Update the entries below by replacing each "Screen dimensions:" with "Display size:", leaving all other text unchanged.

(Word and element locating data)
■ ■ ■ ■ ■

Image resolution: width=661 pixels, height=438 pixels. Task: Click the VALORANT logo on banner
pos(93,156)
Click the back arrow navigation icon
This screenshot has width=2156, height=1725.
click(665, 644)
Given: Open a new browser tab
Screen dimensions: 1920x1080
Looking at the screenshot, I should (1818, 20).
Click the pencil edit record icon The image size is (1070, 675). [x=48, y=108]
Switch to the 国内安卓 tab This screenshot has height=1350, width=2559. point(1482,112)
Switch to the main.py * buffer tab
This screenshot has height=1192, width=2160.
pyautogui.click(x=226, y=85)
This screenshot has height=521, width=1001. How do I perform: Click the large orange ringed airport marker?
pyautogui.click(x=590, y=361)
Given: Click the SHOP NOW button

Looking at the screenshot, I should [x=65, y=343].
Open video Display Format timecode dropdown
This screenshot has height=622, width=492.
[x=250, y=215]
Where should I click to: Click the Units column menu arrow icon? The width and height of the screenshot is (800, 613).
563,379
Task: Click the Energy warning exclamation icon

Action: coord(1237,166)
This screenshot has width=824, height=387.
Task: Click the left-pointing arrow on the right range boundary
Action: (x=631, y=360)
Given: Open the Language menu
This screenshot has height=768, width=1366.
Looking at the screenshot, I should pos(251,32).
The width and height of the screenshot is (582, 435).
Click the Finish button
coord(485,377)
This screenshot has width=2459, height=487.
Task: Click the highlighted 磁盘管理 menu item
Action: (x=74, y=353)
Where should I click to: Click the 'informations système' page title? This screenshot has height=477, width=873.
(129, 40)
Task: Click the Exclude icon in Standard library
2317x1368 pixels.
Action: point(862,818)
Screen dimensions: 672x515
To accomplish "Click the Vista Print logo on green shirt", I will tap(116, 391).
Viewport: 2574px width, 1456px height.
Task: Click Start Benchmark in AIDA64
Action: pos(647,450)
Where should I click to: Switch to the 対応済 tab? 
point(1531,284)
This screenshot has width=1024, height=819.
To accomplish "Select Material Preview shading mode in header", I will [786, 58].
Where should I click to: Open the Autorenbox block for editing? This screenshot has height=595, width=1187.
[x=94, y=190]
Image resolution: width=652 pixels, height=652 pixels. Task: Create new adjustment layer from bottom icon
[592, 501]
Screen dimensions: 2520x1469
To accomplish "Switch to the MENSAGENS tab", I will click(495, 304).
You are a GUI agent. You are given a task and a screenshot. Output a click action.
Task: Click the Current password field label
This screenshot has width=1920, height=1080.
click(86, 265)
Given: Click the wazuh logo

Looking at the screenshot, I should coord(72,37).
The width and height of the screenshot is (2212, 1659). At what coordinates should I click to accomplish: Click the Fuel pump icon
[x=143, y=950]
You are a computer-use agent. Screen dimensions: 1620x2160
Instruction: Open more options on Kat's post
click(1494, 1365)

■ ■ ■ ■ ■

**EXERCISE SOLUTION:**
Image resolution: width=661 pixels, height=438 pixels. Task: Click the VALORANT logo on banner
pos(93,156)
Click the back arrow navigation icon
This screenshot has width=2156, height=1725.
click(665, 644)
Given: Open a new browser tab
Display size: 1920x1080
Looking at the screenshot, I should (1818, 20).
Click the pencil edit record icon The image size is (1070, 675). [x=48, y=108]
Switch to the 国内安卓 tab This screenshot has height=1350, width=2559. point(1482,112)
Switch to the main.py * buffer tab
This screenshot has height=1192, width=2160.
pyautogui.click(x=226, y=85)
This screenshot has height=521, width=1001. How do I perform: Click the large orange ringed airport marker?
pyautogui.click(x=590, y=361)
Given: Click the SHOP NOW button

Looking at the screenshot, I should [x=65, y=343].
Open video Display Format timecode dropdown
This screenshot has height=622, width=492.
[x=250, y=215]
Where should I click to: Click the Units column menu arrow icon? The width and height of the screenshot is (800, 613).
563,379
Task: Click the Energy warning exclamation icon

Action: coord(1237,166)
This screenshot has width=824, height=387.
Task: Click the left-pointing arrow on the right range boundary
Action: (x=631, y=360)
Given: Open the Language menu
This screenshot has height=768, width=1366.
Looking at the screenshot, I should pos(251,32).
The width and height of the screenshot is (582, 435).
Click the Finish button
coord(485,377)
This screenshot has width=2459, height=487.
Task: Click the highlighted 磁盘管理 menu item
Action: (x=74, y=353)
Where should I click to: Click the 'informations système' page title? This screenshot has height=477, width=873.
(129, 40)
Task: Click the Exclude icon in Standard library
2317x1368 pixels.
Action: point(862,818)
Display size: 672x515
To accomplish "Click the Vista Print logo on green shirt", I will tap(116, 391).
Viewport: 2574px width, 1456px height.
Task: Click Start Benchmark in AIDA64
Action: pos(647,450)
Where should I click to: Switch to the 対応済 tab? 
point(1531,284)
This screenshot has width=1024, height=819.
To accomplish "Select Material Preview shading mode in header", I will [786, 58].
Where should I click to: Open the Autorenbox block for editing? This screenshot has height=595, width=1187.
[x=94, y=190]
Image resolution: width=652 pixels, height=652 pixels. Task: Create new adjustment layer from bottom icon
[592, 501]
Display size: 2520x1469
To accomplish "Switch to the MENSAGENS tab", I will click(495, 304).
You are a GUI agent. You are given a task and a screenshot. Output a click action.
Task: Click the Current password field label
This screenshot has width=1920, height=1080.
click(86, 265)
Given: Click the wazuh logo

Looking at the screenshot, I should coord(72,37).
The width and height of the screenshot is (2212, 1659). At what coordinates should I click to accomplish: Click the Fuel pump icon
[x=143, y=950]
You are a computer-use agent. Display size: 1620x2160
Instruction: Open more options on Kat's post
click(1494, 1365)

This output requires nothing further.